According to South Korea’s foreign ministry, the U.S. Treasury’s Office of Foreign Assets Control (OFAC) issued a “specific license” Jan. 6 to allow Seoul to make the payment to the Dayyani Group using the U.S. financial system. Without that license, South Korea would face a penalty for engaging economically with an Iranian entity.

The group filed a complaint against South Korea in 2015 for its failure to repay a deposit from a failed investment scheme.
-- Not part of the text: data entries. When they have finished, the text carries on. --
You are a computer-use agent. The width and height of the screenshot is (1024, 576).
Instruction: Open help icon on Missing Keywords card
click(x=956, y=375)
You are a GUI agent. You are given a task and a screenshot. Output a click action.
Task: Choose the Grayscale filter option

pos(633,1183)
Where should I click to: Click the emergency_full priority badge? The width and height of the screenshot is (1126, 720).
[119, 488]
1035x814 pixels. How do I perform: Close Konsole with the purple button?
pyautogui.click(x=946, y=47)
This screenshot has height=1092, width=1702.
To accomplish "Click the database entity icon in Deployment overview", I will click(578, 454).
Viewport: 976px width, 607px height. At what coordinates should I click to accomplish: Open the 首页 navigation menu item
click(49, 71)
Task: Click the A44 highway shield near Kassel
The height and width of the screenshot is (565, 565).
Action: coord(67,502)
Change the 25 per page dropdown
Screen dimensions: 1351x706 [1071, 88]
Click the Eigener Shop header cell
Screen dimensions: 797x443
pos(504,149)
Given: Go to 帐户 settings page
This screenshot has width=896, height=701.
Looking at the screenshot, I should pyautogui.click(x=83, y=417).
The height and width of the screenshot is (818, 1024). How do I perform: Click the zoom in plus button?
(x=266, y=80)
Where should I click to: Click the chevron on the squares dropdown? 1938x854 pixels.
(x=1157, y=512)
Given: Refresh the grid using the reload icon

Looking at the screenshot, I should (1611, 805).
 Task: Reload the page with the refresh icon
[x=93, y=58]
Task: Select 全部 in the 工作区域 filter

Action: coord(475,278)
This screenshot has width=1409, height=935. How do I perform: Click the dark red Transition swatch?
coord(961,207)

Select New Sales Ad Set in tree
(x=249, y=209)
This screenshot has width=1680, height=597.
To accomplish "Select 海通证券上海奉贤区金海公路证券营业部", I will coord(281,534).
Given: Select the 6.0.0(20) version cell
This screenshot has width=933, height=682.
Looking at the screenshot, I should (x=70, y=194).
The World Bank’s International Centre for Settlement and Investment Disputes ordered South Korea to repay the Dayyani Group in 2018, but Seoul was unable to, given U.S. sanctions on Iran that were imposed when the United States withdrew from the nuclear deal in May 2018.

South Korea has an estimated $7 billion worth of Iranian assets frozen in its banks but is unable to release those funds without approval from OFAC, akin to the specific license issued Jan. 6. South Korea’s vice foreign minister Choi Jong Kun traveled to Vienna Jan. 6 to meet with U.S. Special Envoy for Iran Rob Malley, Deputy Secretary-General of the European External Action Service Enrique Mora, and Iranian Deputy Foreign Minister Ali Bagheri Kani to discuss the potential release of frozen Iranian assets along the sidelines of negotiations to resurrect the nuclear deal.

Choi’s visit to Vienna raised speculation that an interim deal trading the release of South Korean-held Iranian funds for an Iranian nuclear concession could be up for debate, but a source close to Iran’s negotiating team retorted Jan. 7, “an interim agreement is NOT on the agenda.” Bagheri Kani said “regardless of the outcome of the Vienna talks, the South Korean government is obliged to releasing Iran’s frozen funds, [and] unilateral U.S. sanctions cannot justify non-payment of debts to Iran.”

Ahead of the meeting, U.S. State Department Spokesperson Ned Price affirmed that U.S. sanctions on Iran will remain in place until the deal is restored. It is not clear how or under what conditions OFAC issued the specific license for Seoul to repay the Dayyani Group.